***** SUPPLIED DATA

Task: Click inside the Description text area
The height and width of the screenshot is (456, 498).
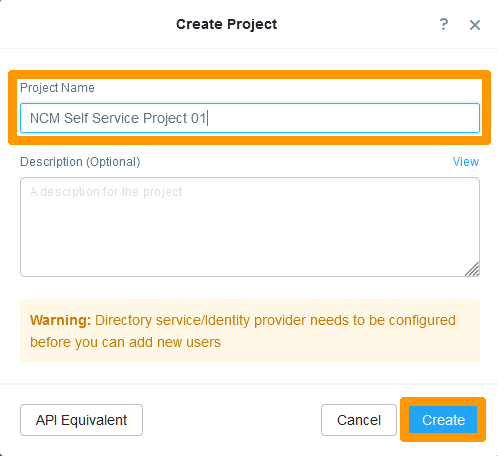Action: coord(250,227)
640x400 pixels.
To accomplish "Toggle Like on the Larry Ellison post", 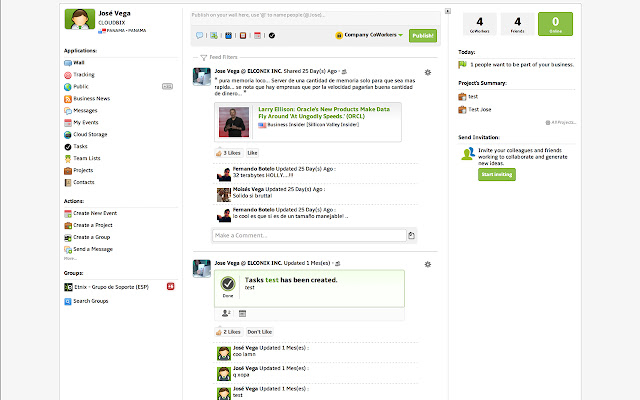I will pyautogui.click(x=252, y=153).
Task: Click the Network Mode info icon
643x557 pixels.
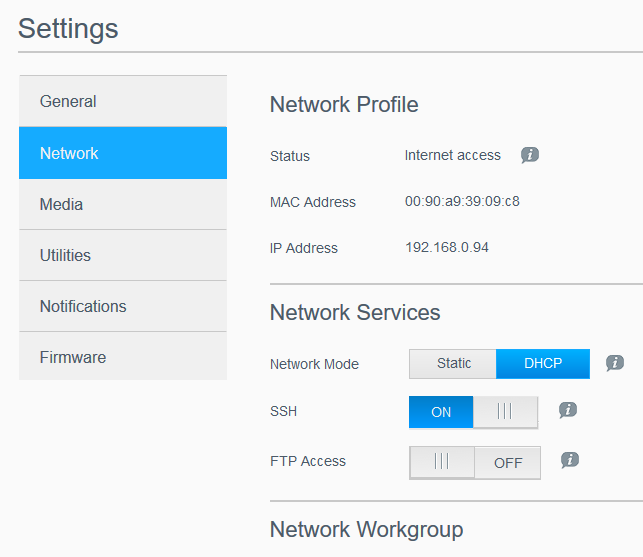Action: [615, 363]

**********

For each line of the material that contains "Task", return a copy.

Task: Click inside the Description text area
Task: Click the Network Mode info icon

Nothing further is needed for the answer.